While only certain features of the invention have been illustrated and described herein, many modifications and changes will occur to those skilled in the art. Therefore, it is to be understood that the claims are intended to cover all modifications and variations as fall within the spirit of the invention.

Claims (12)

A liquid containing a siloxane species;
A plurality of particles comprising a ceramic material formulated in the liquid;
A catalyst material blended in the liquid;
A composition comprising a pore-forming agent formulated in the liquid, the pore-forming agent comprising a silicon-containing agent that is substantially inert to the liquid and has a number average molecular weight of less than about 1300 g / mol.   The composition of claim 1, wherein the liquid siloxane species comprises alkenyl and hydride functional groups.   The composition of claim 1, wherein the pore former comprises siloxane, silane, or a combination comprising siloxane and silane.   The composition of claim 1, wherein the silicon-containing agent comprises a mixture of components of the silicon-containing agent, and the components of the mixture have different boiling points.   The composition of claim 1, wherein the pore former is present in the composition at a concentration ranging from about 7% to about 35% by volume of the total composition.   The composition of claim 1, wherein the pore former comprises decamethylcyclopentasiloxane and is present in the composition at a concentration of 7% to about 35% by volume of the total composition.   The composition of claim 1, wherein the silicon-containing agent has an average molecular weight of about 150 g / mol or more.
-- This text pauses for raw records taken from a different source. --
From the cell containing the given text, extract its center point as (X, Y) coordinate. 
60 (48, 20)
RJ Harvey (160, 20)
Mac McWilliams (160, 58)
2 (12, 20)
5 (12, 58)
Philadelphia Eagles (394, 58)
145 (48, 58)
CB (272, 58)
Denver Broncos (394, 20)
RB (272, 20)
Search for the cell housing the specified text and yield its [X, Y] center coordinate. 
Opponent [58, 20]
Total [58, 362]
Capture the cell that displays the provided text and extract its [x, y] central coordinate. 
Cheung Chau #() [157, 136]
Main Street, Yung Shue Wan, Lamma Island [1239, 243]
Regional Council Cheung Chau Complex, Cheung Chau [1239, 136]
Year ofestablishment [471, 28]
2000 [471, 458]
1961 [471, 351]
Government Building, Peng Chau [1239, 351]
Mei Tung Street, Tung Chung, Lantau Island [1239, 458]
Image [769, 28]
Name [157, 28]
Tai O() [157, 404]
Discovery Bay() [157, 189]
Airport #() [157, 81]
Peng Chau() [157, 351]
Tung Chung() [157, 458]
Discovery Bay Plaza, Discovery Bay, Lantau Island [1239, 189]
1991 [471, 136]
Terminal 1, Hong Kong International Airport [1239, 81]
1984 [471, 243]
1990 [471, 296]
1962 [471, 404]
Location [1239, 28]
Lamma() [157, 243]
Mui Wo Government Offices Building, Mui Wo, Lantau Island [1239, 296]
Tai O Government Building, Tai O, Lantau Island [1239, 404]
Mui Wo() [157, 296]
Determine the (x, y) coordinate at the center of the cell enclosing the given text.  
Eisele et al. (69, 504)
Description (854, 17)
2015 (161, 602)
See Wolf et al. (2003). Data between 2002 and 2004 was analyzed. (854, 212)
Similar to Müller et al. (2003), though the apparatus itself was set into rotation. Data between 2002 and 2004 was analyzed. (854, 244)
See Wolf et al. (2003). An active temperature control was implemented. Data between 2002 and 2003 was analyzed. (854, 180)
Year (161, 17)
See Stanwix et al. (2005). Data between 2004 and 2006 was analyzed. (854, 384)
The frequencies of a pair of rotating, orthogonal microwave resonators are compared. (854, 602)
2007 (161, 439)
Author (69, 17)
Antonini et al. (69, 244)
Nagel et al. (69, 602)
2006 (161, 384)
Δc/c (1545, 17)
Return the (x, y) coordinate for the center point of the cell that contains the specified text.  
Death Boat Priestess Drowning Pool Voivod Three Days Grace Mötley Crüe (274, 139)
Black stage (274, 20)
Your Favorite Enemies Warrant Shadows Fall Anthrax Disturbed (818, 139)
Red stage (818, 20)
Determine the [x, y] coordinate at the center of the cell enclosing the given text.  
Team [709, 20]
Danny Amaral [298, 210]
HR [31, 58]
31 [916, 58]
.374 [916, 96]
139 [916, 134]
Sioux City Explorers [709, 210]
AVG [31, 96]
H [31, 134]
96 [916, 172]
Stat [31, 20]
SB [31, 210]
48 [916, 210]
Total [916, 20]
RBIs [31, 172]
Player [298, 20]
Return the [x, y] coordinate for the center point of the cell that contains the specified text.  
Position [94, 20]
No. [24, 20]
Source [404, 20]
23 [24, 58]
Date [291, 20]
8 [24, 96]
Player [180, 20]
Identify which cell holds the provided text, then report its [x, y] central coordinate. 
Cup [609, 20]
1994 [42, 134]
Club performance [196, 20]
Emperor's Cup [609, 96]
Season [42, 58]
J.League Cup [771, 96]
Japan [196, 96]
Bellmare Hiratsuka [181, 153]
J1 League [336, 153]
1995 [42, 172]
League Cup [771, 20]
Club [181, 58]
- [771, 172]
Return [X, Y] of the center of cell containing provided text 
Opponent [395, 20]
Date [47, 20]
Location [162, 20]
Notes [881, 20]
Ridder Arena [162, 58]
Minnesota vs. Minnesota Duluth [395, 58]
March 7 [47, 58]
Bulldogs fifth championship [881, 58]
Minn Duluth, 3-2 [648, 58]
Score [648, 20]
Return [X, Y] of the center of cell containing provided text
A liquid comprising a siloxane species comprising alkenyl and hydride functional groups;
A plurality of particles comprising a ceramic material formulated in the liquid;
A catalyst material containing a metal compounded in the liquid;
A composition comprising a pore-former compounded in the liquid, wherein the pore-former comprises decamethylcyclopentasiloxane and is composed at a concentration of 5% to about 35% by volume of the total composition. A composition present in a product. Arranging the composition of claim 1 in a desired shape;
Curing the siloxane species;
Volatilizing the pore former to form a porous substrate.   The method of claim 9, further comprising firing the substrate to form a ceramic body.   The method of claim 9, wherein curing comprises reacting the siloxane species at a curing temperature, and the volatilization of the pore former is performed at a drying temperature that is higher than the curing temperature.   The method of claim 10, further comprising disposing a ceramic body in the investment casting mold and solidifying the molten metal in the investment casting mold.